**Set problem**: Can you present every line of the listing below as a numbered list, leaving out the blank lines?

**Data for processing**:

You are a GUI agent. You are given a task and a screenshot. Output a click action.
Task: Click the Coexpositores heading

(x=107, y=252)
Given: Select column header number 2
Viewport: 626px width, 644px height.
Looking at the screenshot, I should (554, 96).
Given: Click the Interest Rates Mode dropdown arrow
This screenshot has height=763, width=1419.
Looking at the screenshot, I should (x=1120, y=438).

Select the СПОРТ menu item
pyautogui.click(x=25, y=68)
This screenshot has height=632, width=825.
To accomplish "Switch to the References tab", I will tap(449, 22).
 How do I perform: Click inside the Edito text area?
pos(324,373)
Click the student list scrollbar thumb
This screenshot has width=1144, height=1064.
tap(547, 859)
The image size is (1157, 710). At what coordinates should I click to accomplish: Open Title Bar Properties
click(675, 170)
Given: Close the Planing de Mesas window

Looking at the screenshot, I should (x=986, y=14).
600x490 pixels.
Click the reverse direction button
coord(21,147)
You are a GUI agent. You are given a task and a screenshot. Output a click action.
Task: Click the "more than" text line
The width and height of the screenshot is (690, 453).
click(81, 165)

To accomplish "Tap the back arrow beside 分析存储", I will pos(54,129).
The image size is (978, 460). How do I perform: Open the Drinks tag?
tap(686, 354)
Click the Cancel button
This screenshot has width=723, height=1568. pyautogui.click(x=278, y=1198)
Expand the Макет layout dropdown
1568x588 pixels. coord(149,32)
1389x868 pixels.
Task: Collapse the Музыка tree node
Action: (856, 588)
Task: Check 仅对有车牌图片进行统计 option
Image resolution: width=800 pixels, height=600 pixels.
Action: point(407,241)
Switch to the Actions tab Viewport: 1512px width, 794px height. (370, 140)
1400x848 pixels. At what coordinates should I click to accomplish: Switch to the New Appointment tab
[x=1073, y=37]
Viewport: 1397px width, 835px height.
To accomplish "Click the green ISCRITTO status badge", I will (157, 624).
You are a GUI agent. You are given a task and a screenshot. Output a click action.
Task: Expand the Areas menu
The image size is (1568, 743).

**Answer in full**:
1. You are a GUI agent. You are given a task and a screenshot. Output a click action.
2. Task: Click the Coexpositores heading
3. (x=107, y=252)
4. Given: Select column header number 2
5. Viewport: 626px width, 644px height.
6. Looking at the screenshot, I should (554, 96).
7. Given: Click the Interest Rates Mode dropdown arrow
8. This screenshot has height=763, width=1419.
9. Looking at the screenshot, I should (x=1120, y=438).
10. Select the СПОРТ menu item
11. pyautogui.click(x=25, y=68)
12. This screenshot has height=632, width=825.
13. To accomplish "Switch to the References tab", I will tap(449, 22).
14.  How do I perform: Click inside the Edito text area?
15. pos(324,373)
16. Click the student list scrollbar thumb
17. This screenshot has width=1144, height=1064.
18. tap(547, 859)
19. The image size is (1157, 710). At what coordinates should I click to accomplish: Open Title Bar Properties
20. click(675, 170)
21. Given: Close the Planing de Mesas window
22. Looking at the screenshot, I should (x=986, y=14).
23. 600x490 pixels.
24. Click the reverse direction button
25. coord(21,147)
26. You are a GUI agent. You are given a task and a screenshot. Output a click action.
27. Task: Click the "more than" text line
28. The width and height of the screenshot is (690, 453).
29. click(81, 165)
30. To accomplish "Tap the back arrow beside 分析存储", I will pos(54,129).
31. The image size is (978, 460). How do I perform: Open the Drinks tag?
32. tap(686, 354)
33. Click the Cancel button
34. This screenshot has width=723, height=1568. pyautogui.click(x=278, y=1198)
35. Expand the Макет layout dropdown
36. 1568x588 pixels. coord(149,32)
37. 1389x868 pixels.
38. Task: Collapse the Музыка tree node
39. Action: (856, 588)
40. Task: Check 仅对有车牌图片进行统计 option
41. Image resolution: width=800 pixels, height=600 pixels.
42. Action: point(407,241)
43. Switch to the Actions tab Viewport: 1512px width, 794px height. (370, 140)
44. 1400x848 pixels. At what coordinates should I click to accomplish: Switch to the New Appointment tab
45. [x=1073, y=37]
46. Viewport: 1397px width, 835px height.
47. To accomplish "Click the green ISCRITTO status badge", I will (157, 624).
48. You are a GUI agent. You are given a task and a screenshot. Output a click action.
49. Task: Expand the Areas menu
50. The image size is (1568, 743).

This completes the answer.